Lines to return, exactly: from the line with "Task: Click the Family icon in the sidebar" to the line with "Click the 27.5 x-axis tick label" in the entries below, both included.

[Collection entries]
_____

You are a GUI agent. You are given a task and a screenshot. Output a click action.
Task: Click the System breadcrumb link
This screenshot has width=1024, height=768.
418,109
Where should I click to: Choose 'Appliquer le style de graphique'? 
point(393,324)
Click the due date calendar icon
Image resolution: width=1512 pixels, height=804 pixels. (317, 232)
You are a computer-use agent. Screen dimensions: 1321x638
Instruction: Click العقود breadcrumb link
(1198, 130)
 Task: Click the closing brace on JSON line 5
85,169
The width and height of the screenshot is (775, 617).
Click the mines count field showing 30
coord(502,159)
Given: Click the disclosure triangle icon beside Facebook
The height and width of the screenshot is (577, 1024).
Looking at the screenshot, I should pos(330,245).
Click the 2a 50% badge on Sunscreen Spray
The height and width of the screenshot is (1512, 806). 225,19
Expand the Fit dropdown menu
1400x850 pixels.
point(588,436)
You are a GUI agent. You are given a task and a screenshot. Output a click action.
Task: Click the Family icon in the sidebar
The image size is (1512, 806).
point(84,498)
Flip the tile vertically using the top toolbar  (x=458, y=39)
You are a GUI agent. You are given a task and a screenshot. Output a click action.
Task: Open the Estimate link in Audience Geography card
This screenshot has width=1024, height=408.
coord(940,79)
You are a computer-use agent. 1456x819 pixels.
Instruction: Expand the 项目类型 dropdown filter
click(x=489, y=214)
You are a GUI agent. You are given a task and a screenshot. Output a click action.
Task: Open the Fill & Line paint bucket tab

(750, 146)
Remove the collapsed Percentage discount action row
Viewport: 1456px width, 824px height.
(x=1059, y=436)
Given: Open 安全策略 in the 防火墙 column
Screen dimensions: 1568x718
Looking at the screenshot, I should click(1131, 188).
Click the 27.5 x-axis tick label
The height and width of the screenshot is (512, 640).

_____

• Problem solution:
Task: Click the Family icon in the sidebar
The image size is (1512, 806).
point(84,498)
Flip the tile vertically using the top toolbar  (x=458, y=39)
You are a GUI agent. You are given a task and a screenshot. Output a click action.
Task: Open the Estimate link in Audience Geography card
This screenshot has width=1024, height=408.
coord(940,79)
You are a computer-use agent. 1456x819 pixels.
Instruction: Expand the 项目类型 dropdown filter
click(x=489, y=214)
You are a GUI agent. You are given a task and a screenshot. Output a click action.
Task: Open the Fill & Line paint bucket tab

(750, 146)
Remove the collapsed Percentage discount action row
Viewport: 1456px width, 824px height.
(x=1059, y=436)
Given: Open 安全策略 in the 防火墙 column
Screen dimensions: 1568x718
Looking at the screenshot, I should click(1131, 188).
Click the 27.5 x-axis tick label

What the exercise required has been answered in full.